# Planning for PE Exam



## xps (May 21, 2011)

After passing the EIT exam last April 2011, I'm planning for the PE exam.

As far as I know, I need 4years of experience (?) before I can apply for PE Exam at NYS?

Also can you please advise what handbook and practice materials I can look at specifically for HVAC.

Thanks.


----------



## energydude (May 21, 2011)

xps said:


> After passing the EIT exam last April 2011, I'm planning for the PE exam.
> As far as I know, I need 4years of experience (?) before I can apply for PE Exam at NYS?
> 
> Also can you please advise what handbook and practice materials I can look at specifically for HVAC.
> ...




Mechanical Engineering Reference Manual (MERM) for PE by Lindeburg and all 4 ASHRAE handbooks.


----------



## xps (May 21, 2011)

energydude said:


> xps said:
> 
> 
> > After passing the EIT exam last April 2011, I'm planning for the PE exam.
> ...



when is the best time I should buy this book? a year before I'll schedule my PE exam? Not sure if there's new edition will come out since I might take my PE exam 4yrs from now.


----------



## wongdaisiu (May 21, 2011)

I would look through your old thermo books and your hvac book (if you had one), six minute solutions, and the practice problems from NCEES. Also a good set of refrigeration tables. MERM is alright, but the superheated region in my opinion did not have the resolution in the superheated region (much interpolating). My thermo book had a pretty decent table. But no matter what, get used to it.

For studying do problems (long, short, medium), preferably in IP units, but the most important thing is to get used to the different cycles, and all the assumptions that come with them (e.g. psychrometric processes). The exam will most likely only have only one or two steps of the more complicated processes (e.g. feedwater heaters etc.), but you don't know which step, so you might as well do it all and burn that stuff into your brain.

Good luck.



xps said:


> energydude said:
> 
> 
> > xps said:
> ...


----------



## mizzoueng (May 24, 2011)

You need 4 years post-grad experience prior to taking the PE. Those years have to be under a licensed PE as well.

Each state has different rules, but I think everywhere follows the above rule. So you can take the FE in April 2011, pass, and then sit for the Oct 2011 PE as long as you have the experience and have applied for the test in time.
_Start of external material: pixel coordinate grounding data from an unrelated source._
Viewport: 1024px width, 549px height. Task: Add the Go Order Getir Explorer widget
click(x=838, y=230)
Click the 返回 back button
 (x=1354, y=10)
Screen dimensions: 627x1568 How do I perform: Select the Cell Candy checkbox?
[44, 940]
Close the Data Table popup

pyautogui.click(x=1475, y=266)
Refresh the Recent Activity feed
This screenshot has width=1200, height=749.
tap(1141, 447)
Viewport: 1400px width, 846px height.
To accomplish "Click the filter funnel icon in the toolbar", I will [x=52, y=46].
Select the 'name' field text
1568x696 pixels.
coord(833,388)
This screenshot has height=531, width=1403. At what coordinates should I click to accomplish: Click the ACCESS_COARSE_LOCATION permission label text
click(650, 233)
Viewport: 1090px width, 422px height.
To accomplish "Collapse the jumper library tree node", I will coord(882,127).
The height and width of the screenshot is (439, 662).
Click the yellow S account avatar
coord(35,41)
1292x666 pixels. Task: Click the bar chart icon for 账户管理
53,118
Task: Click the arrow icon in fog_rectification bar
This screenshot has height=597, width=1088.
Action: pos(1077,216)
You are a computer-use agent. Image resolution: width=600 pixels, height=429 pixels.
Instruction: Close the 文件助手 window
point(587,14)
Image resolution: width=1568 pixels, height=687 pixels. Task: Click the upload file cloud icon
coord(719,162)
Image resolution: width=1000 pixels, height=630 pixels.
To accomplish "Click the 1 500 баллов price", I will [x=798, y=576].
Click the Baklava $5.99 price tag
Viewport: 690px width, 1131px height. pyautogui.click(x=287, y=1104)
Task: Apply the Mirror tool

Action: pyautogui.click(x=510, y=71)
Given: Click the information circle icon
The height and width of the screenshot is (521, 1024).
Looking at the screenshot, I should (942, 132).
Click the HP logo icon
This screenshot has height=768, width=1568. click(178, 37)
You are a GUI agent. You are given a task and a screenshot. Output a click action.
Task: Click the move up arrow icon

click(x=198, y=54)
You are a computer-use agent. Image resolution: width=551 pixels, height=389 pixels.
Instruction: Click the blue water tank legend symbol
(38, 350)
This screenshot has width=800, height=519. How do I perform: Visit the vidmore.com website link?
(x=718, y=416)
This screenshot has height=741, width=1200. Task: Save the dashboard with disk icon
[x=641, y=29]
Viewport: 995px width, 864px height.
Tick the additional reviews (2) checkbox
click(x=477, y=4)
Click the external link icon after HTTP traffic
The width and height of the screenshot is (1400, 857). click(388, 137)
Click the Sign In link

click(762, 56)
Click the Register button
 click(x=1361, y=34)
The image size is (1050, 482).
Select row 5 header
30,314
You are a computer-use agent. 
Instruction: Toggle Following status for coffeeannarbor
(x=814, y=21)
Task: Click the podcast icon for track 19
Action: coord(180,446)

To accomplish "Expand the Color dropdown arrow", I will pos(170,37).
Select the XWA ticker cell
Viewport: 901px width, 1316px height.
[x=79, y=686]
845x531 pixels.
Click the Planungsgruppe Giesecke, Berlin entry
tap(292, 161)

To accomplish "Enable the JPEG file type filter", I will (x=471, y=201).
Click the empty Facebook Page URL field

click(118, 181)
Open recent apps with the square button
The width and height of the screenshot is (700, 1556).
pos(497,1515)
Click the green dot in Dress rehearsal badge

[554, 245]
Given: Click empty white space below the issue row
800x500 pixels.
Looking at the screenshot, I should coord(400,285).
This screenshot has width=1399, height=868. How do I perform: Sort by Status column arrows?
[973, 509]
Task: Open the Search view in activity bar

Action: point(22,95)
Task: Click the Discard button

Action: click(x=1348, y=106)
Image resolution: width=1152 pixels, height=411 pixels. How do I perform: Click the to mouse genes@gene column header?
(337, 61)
as for what you will need, the MERM and ASHRAE books are a good start. Get practice tests and problems. The Lindeberg problems tend to be more complex than what you will see on the test. I have a copy of the 1998 Lindeberg problems and they are NOTHING like the test. I haven't even started working on them but at first glance they are different.


----------



## Jamo (May 26, 2011)

I took the April 2011 ME exam with HVAC depth. Books that I used to study and would recommend as references during the test:

MERM

MERM Practice Problems

Lindberg also has a Quick Reference book that I found very helpful.

HVAC Six Minute Solutions

All four ASHRAE books

NCEES Sample Exam, if you can find an older one that has all three afternoon sessions that's the best. They just changed it so each afternoon session is in a separate book. ($$)

I saved the NCEES sample exam for about 4 weeks before the test, but was definitely helpful in the test room. (Not all states allow books with solutions in the test)


----------



## MechMark (May 26, 2011)

Jamo said:


> I took the April 2011 ME exam with HVAC depth. Books that I used to study and would recommend as references during the test:
> MERM
> 
> MERM Practice Problems
> ...


Also, if you can get your hands on a copy of Marks' Standard Handbook for Mechanical Engineers, I found it surprisingly helpful on the exam.


----------



## James3AE (Jun 3, 2011)

I got by with the following:

Mechanical Engineer Reference Manual

The four ASHRAE handbooks

an old HVAC text book

and Cameron Hydraulic Data book

I would advise bringing a larger Psychrometric chart, the ones in the books are a little tough to work off. I ended up forgetting to bring that, and a scale.

The thing that probably would have helped me the most aside from the ASHRAE books, and the HVAC text would be if they allowed the use of non NCEES writing implements. A colored pencil would have done wonders while working through some of the afternoon problems with the Psych chart. Especially when I started to space out during the middle of the session. But alas... they do not allow it.


----------



## Clydeman (Jun 3, 2011)

Don't bring separate psych charts. You will not be allowed to write in them if you do (and they have to be bound).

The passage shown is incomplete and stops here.